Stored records
#####

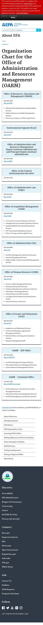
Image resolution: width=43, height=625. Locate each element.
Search (38, 30)
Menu (13, 17)
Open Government (10, 550)
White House (7, 567)
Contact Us (5, 44)
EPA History (8, 425)
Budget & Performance (12, 502)
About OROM (8, 103)
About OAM (7, 216)
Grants (5, 511)
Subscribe (6, 558)
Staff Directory (9, 446)
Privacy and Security (11, 519)
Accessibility (7, 494)
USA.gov (5, 563)
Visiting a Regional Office (13, 454)
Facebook (3, 607)
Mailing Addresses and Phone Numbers (19, 437)
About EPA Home (10, 416)
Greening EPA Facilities (12, 433)
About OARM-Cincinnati (12, 384)
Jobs (4, 542)
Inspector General (10, 537)
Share (4, 41)
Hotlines (5, 585)
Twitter (7, 607)
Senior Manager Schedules (14, 442)
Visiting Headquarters (12, 450)
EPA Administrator (11, 421)
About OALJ (8, 197)
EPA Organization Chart (13, 429)
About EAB (7, 135)
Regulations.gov (9, 554)
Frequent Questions (10, 594)
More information (22, 13)
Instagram (21, 607)
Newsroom (6, 546)
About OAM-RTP (9, 357)
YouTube (12, 607)
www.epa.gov (28, 4)
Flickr (16, 607)
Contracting (7, 506)
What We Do (8, 458)
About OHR (7, 279)
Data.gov (6, 533)
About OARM (8, 161)
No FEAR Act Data (9, 515)
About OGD (7, 323)
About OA (7, 250)
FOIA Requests (8, 590)
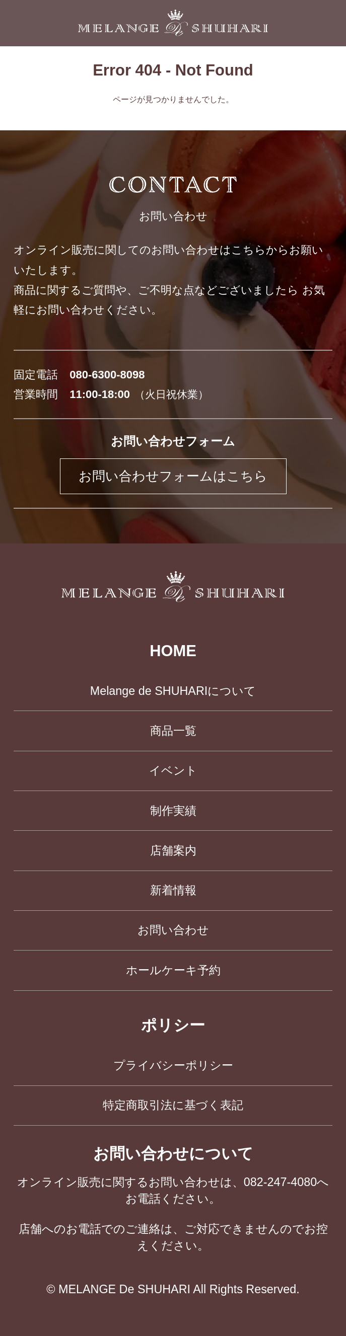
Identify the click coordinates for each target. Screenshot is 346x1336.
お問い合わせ (173, 929)
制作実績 (173, 810)
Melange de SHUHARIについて (173, 690)
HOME (173, 651)
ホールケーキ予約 (173, 970)
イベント (173, 770)
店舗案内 (173, 850)
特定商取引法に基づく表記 (173, 1105)
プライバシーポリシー (173, 1065)
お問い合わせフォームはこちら (173, 476)
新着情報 (173, 890)
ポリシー (173, 1025)
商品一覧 (173, 730)
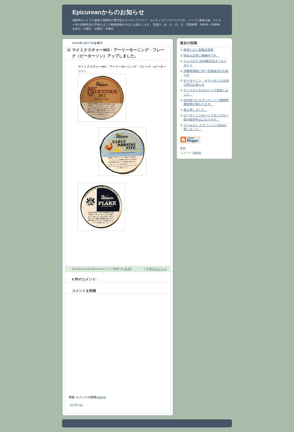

#####

◆ Goal of the exercise:
Reproduce all of the lines above verbatim, leaving out the pictures.

◆ In response:
Image resolution: width=43, height=625. Locate each element.
Search (38, 30)
Menu (13, 17)
Open Government (10, 550)
White House (7, 567)
Contact Us (5, 44)
EPA History (8, 425)
Budget & Performance (12, 502)
About OROM (8, 103)
About OAM (7, 216)
Grants (5, 511)
Subscribe (6, 558)
Staff Directory (9, 446)
Privacy and Security (11, 519)
Accessibility (7, 494)
USA.gov (5, 563)
Visiting a Regional Office (13, 454)
Facebook (3, 607)
Mailing Addresses and Phone Numbers (19, 437)
About EPA Home (10, 416)
Greening EPA Facilities (12, 433)
About OARM-Cincinnati (12, 384)
Jobs (4, 542)
Inspector General (10, 537)
Share (4, 41)
Hotlines (5, 585)
Twitter (7, 607)
Senior Manager Schedules (14, 442)
Visiting Headquarters (12, 450)
EPA Administrator (11, 421)
About OALJ (8, 197)
EPA Organization Chart (13, 429)
About EAB (7, 135)
Regulations.gov (9, 554)
Frequent Questions (10, 594)
More information (22, 13)
Instagram (21, 607)
Newsroom (6, 546)
About OAM-RTP (9, 357)
YouTube (12, 607)
www.epa.gov (28, 4)
Flickr (16, 607)
Contracting (7, 506)
What We Do (8, 458)
About OHR (7, 279)
Data.gov (6, 533)
About OARM (8, 161)
No FEAR Act Data (9, 515)
About OGD (7, 323)
About OA (7, 250)
FOIA Requests (8, 590)
Identify the click coordinates for each target. Screenshot is 346x1336.
お問い合わせ (173, 929)
制作実績 (173, 810)
Melange de SHUHARIについて (173, 690)
HOME (173, 651)
ホールケーキ予約 (173, 970)
イベント (173, 770)
店舗案内 (173, 850)
特定商取引法に基づく表記 (173, 1105)
プライバシーポリシー (173, 1065)
お問い合わせフォームはこちら (173, 476)
新着情報 (173, 890)
ポリシー (173, 1025)
商品一覧 (173, 730)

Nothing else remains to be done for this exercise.